Understanding the Interplay of Data and Narrative

Hurst says that, beyond fundamental skills like statistical and quantitative methods, it’s key to understand the important interplay of narrative and data. Data refers to “evidence supporting or contradicting a theory of change,” and narrative refers to people (especially leaders) creating strong mental frameworks about the world around them and their domain. 

“We make decisions with our animal brains,” he says. “For example, practitioners of defense and development often rely first on stories that drove their success or failures, anecdotes of change.” Understanding how decisions are made at the organizational level or policy level, as well as human emotion and process, are fundamental to success in working with data. 

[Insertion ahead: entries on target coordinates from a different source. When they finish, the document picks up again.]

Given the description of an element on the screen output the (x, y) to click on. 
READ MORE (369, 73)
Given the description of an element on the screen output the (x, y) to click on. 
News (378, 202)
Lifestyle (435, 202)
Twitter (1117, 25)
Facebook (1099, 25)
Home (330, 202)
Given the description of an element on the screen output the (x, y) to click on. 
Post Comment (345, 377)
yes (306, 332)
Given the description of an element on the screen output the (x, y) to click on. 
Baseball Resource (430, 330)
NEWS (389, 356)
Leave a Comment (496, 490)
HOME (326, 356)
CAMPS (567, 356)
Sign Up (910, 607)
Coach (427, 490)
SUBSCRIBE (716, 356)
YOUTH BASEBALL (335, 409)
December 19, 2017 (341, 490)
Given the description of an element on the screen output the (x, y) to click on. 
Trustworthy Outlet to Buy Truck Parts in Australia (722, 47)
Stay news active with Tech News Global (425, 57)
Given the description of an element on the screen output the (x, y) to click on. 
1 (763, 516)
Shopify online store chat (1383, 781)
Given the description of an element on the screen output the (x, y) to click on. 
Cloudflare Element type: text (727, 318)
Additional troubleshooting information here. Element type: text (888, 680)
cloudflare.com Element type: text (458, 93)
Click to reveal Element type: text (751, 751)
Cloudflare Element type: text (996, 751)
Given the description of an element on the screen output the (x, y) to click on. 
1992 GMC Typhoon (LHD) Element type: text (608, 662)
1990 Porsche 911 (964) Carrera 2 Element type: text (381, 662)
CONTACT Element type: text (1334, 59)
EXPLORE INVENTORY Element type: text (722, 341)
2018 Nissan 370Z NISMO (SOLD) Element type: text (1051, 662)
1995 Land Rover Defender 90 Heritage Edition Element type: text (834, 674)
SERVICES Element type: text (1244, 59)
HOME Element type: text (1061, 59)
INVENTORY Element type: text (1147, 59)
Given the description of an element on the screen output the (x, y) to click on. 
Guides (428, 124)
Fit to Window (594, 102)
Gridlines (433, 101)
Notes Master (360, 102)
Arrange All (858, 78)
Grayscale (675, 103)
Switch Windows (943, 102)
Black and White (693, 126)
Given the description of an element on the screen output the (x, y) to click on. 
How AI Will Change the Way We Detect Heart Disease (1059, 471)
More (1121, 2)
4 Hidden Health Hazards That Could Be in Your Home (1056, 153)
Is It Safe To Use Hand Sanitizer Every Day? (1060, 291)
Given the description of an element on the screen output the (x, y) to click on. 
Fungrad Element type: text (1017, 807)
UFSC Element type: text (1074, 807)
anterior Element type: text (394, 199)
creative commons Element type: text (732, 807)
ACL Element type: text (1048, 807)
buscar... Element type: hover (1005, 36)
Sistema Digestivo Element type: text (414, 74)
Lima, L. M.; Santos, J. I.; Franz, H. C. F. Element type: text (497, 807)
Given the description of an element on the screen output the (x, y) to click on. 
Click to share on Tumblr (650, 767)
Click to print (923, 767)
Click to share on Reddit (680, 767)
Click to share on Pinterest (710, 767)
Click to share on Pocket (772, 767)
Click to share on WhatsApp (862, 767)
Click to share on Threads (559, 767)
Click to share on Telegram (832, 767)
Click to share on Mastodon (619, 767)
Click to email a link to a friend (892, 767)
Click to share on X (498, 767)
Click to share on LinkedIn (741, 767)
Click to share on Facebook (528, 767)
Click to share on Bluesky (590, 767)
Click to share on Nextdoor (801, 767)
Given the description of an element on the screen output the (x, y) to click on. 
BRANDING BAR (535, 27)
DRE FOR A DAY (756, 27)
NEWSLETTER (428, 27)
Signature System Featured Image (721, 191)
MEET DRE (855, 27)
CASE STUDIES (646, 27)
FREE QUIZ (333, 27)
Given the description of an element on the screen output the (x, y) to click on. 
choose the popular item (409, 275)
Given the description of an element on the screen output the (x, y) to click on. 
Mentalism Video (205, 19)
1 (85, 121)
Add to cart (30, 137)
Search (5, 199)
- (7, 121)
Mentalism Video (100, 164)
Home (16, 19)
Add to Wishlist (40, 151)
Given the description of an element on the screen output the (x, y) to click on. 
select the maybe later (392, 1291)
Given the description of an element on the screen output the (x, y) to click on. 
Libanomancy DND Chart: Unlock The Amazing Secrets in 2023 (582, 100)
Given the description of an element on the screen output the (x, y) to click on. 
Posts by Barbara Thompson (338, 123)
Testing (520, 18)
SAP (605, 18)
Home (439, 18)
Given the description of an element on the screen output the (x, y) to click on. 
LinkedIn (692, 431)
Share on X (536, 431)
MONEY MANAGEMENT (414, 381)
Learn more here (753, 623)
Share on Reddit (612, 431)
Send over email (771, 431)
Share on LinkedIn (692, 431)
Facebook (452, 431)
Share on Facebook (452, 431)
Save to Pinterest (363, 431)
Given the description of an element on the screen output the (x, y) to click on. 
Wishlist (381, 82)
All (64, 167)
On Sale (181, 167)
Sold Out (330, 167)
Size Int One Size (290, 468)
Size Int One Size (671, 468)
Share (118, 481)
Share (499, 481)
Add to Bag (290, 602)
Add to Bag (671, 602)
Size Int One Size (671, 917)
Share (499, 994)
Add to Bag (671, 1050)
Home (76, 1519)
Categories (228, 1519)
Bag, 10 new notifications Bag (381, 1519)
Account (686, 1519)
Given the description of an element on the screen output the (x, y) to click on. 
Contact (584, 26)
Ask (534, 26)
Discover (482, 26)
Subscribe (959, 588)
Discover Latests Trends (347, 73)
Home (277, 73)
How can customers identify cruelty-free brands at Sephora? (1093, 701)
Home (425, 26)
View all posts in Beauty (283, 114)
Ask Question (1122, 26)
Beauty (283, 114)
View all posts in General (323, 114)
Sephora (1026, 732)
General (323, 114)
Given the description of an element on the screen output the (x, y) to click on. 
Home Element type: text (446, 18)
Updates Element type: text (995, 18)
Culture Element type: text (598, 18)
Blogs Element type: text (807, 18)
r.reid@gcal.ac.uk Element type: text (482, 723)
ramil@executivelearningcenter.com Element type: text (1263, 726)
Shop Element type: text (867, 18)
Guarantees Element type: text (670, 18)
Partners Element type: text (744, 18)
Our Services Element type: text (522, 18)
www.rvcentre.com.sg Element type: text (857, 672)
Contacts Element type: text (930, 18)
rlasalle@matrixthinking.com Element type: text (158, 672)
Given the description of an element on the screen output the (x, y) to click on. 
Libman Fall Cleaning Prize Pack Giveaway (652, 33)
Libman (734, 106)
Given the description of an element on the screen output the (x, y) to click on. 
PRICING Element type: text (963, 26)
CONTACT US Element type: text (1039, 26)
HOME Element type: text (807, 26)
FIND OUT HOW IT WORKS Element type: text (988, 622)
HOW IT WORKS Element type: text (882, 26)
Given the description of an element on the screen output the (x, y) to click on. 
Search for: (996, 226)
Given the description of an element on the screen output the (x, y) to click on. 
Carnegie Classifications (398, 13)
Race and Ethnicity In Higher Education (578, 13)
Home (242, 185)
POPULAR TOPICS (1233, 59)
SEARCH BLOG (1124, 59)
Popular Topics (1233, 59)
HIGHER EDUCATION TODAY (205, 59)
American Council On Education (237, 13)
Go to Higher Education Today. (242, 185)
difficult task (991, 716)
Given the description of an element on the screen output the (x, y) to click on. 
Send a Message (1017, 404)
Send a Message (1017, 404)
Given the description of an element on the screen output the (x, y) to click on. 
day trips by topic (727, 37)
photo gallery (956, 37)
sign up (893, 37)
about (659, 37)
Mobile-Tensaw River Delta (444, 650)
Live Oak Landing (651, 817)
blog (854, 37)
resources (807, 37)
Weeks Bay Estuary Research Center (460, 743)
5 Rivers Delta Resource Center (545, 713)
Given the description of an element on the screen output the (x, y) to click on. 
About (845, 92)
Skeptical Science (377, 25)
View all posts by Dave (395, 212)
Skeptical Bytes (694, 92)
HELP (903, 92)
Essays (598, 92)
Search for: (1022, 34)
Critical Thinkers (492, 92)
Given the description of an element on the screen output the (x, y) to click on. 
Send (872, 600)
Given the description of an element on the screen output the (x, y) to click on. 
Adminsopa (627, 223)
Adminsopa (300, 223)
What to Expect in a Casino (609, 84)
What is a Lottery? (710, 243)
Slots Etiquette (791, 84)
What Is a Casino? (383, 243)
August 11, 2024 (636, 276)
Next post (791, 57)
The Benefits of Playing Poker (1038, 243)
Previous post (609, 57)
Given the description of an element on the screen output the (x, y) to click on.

Take More CS Classes, Grow Leadership Skills

For those who want to grow their career in data engineering, Hurst says two pieces of advice come to mind, the first somewhat broad. “In the late 1990s, computer science was required at West Point—but only one semester,” he says. “In retrospect, more CS classes would have been helpful.”

Second: wherever possible, push your boundaries to lead a team. “Whatever direction your career takes, the experience of bringing people together to solve problems will be extremely helpful and ultimately attack big problems,” he says. “My teammates have made all the difference for me.”

Osborn says if you are passionate about data, there is a company out there that wants to hire you. “Your first job won’t be your last, so pick a current data platform and get started,” he says. “Don’t worry too much about which platform is ‘the best’ because that will change and won’t be under your control.”

Osborn has two other pieces of advice. First, learn from the talented people around you: “Pay attention to what they care about, and, most importantly, understand why they do what they do.”

Second, it’s important to be open to solving problems outside of your comfort zone. “You will put many tools in your toolbox as you master skills moving from one project to another,” he says. “Be open to learning about a tool someone hands you that you’ve never seen before. It might be the best opportunity of your career.”